Since isolation deals with consistency of data retrieved by queries, several levels of the property are defined.

  • Read uncommitted. This is the weakest of the four isolation levels. In this level, dirty reads are allowed, so one transaction may see not-yet-committed changes made by other transactions.  It allows all three “concurrency phenomena“: dirty reads, non-repeatable reads, and phantoms.
  • Read committed. In this isolation level, a lock-based concurrency control keeps write locks until the end of the transaction, but read locks are released as soon as the SELECT operation is performed. The non-repeatable reads phenomenon can occur in this level.
  • Repeatable reads. In this isolation level, a lock-based concurrency control keeps read and write locks until the end of the transaction. Only the rows involved in the transaction are locked, so new inserted rows could lead to phantom reads. It is also possible that to-be-locked rows (rows not locked yet in the scan process) were modified for another transaction, with similar results.
  • Serializable. This is the highest isolation level. Serializability requires read and write locks to be released at the end of the transaction, but range-locks must be acquired also when a SELECT query uses a ranged WHERE clause, in order to avoid the phantom reads phenomenon. To go deeper into isolation levels and related concepts (Multiversion Concurrency Control, snapshot isolation, serializable snapshot isolation), check this and this. For becoming an expert, check this (math-notation knowledge required).

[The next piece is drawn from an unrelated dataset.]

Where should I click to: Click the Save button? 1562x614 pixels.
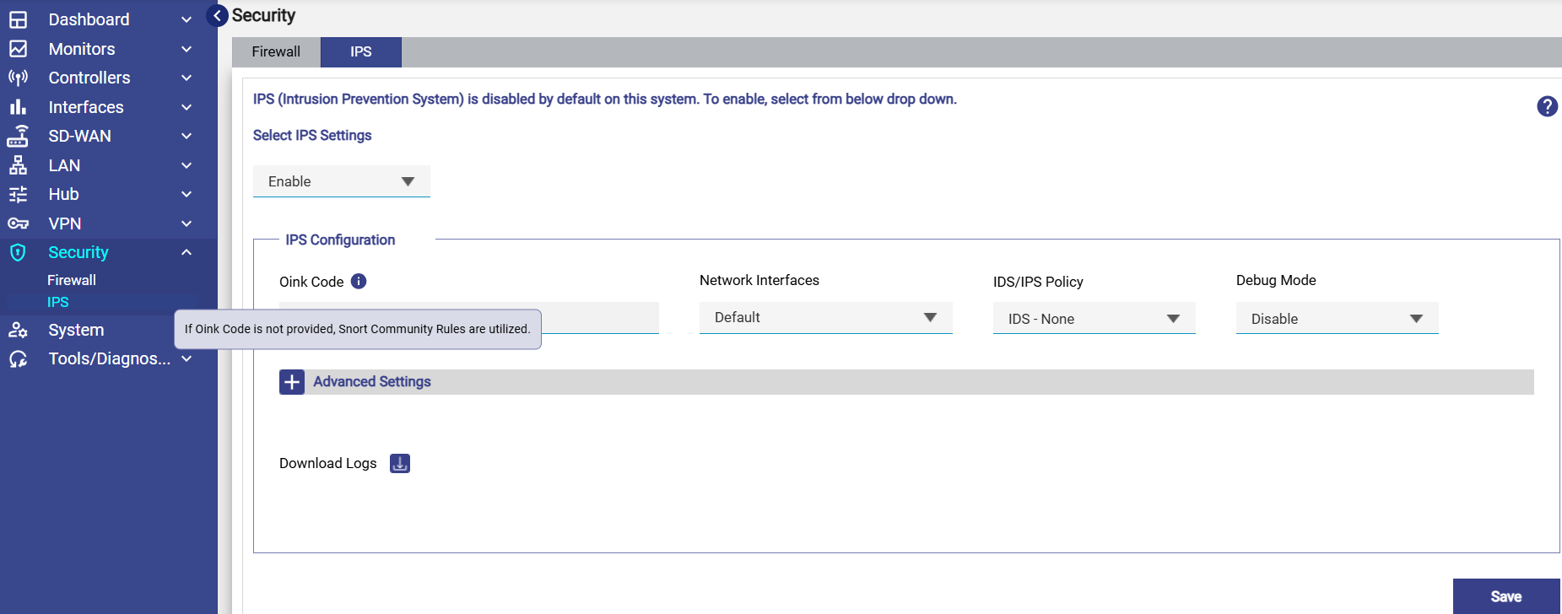pyautogui.click(x=1505, y=596)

Most of RDBMS has “read committed” as its default isolation level.

Once the context has been set, let’s tell a fiction story to show some possible effects of repeatable or phantom reads.

The way to bankruptcy, chapter 1.

The Red BankTM (not really a trade mark and none in particular is hinted) wants to diversify its investments and decides to make a sport bet for the next football match.

The Best BetTM (not really a trade mark) has a web page to manage online bets previously and during the whole duration of the match. The company have a complex algorithm to calculate the quotas (how much money per unit-money) for each win and for the tie. Its database model is just as simple as next:

MatchID Team Goals Quota Win Quota Tie
1 B 0 1.1 1.5
1 M 0 2 1.5

Before the match starts, or even till a goal is scored, team B is the favourite, with just a tick over the unit as returned money for its win. A victory of team M will be paid double the bet and the tie will be rewarded at 1.5 rate.

At the very end of the match, with the score yet 0-0, the CGO (Chief Gambling Officer) of The Red BankTM decides to access the web to make a bet to the tie.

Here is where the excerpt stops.